All or some of the urinary system is dilated. If the obstruction is complete and in early fetal period, hypoplasia and dysplasia may occur (Potter type II ).
If it occurs in the 2nd half of pregnancy hydronephrosis may develop.
Fetal urology society
Grade O: No dilatation, Grade I: Renal pelvic dilatation, Grade II: Pelvic dilatation and calyx are visible, Grade III: Renal pelvis and calyx are dilated, Grade IV: Grade III and parancime becomes thinner.
• <19 weeks: ≥5 mm.
• 20-29 weeks: ≥8 mm.
• >30 weeks: ≥10 mm(Mandell et al., 1991).
The risk of renal and urinary tract abnormality increases with:
• The severity of hydronephrosis,
• Persistence of hydronephrosis into the third trimester,
• Bilateral involvement, and
• The presence of oligohydramnios.
Hydronephrosis
There may be pelvicaliciel dilatation in 1% of all fetuses.

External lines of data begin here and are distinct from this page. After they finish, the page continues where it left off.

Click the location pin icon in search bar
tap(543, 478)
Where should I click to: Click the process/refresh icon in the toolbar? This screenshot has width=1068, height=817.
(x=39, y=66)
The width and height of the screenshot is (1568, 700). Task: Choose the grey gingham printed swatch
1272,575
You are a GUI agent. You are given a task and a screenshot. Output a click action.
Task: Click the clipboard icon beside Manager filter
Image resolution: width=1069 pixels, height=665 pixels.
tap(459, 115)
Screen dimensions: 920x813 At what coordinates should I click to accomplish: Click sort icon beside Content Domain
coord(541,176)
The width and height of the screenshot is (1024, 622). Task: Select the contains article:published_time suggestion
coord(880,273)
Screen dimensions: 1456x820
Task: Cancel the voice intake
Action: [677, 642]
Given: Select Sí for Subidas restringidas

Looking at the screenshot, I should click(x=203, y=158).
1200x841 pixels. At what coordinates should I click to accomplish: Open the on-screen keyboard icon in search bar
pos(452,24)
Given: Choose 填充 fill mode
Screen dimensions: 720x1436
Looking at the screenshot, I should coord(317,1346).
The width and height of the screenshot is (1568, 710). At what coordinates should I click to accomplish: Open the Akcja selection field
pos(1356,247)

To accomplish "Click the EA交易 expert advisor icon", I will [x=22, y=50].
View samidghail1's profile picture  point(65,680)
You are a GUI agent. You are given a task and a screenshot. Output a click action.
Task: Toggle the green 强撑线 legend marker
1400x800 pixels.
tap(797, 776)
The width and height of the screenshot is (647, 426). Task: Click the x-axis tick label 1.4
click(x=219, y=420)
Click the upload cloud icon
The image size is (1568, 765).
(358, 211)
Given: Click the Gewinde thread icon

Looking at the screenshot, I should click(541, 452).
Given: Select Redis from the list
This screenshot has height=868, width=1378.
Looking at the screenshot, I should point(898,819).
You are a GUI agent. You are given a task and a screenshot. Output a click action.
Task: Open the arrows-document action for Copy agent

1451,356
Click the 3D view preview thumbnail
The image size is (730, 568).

There may be transient hydronephrosis as a result of high maternal hormone levels or excessive maternal-fetal hydration.
In hydronephrosis cases there may be ureteropelvic obstruction or vesicoureteric reflux.
If the anterio-posterior pelvis renalis diameter is >10 mm and there is pelvicaliciel dilatation, there is moderate hydronephrosis.
If hydronephrosis is diagnosed, dilatation in ureters and uretra must be detected. The size of bladder must be evaluated.
Urinary system abnormalities are generally bilateral, other kidney and amniotic fluid must be evaluated.
If it is diagnosed in 2nd trimester chromosomal abnormalities must be searched.
Vesico amniotic Shunt
Lower urinary tract outflow obstruction may develop in a fetus from pathologies such as urethral atresia and posterior urethral valves, and can be partial or complete.
Severe obstruction may lead to oligohydramnios and pulmonary and renal dysplasia.
There is uncertainty about the criteria for appropriate selection of fetuses for treatment with vesico–amniotic shunting.
Fetal lower urinary tract outflow obstruction is usually managed expectantly or by repeat vesicocentesis.
Some cases are managed by termination of the pregnancy.
The aim of a fetal vesico–amniotic shunt for lower urinary tract outflow obstruction is to decompress the obstructed bladder and restore amniotic fluid dynamics and volume, thereby preventing oligohydramnios and consequent pulmonary and renal dysplasia.
Fetal blood is also sampled for chromosomal analysis to help diagnose or exclude concomitant chromosomal abnormalities that may influence management decisions or treatment choices.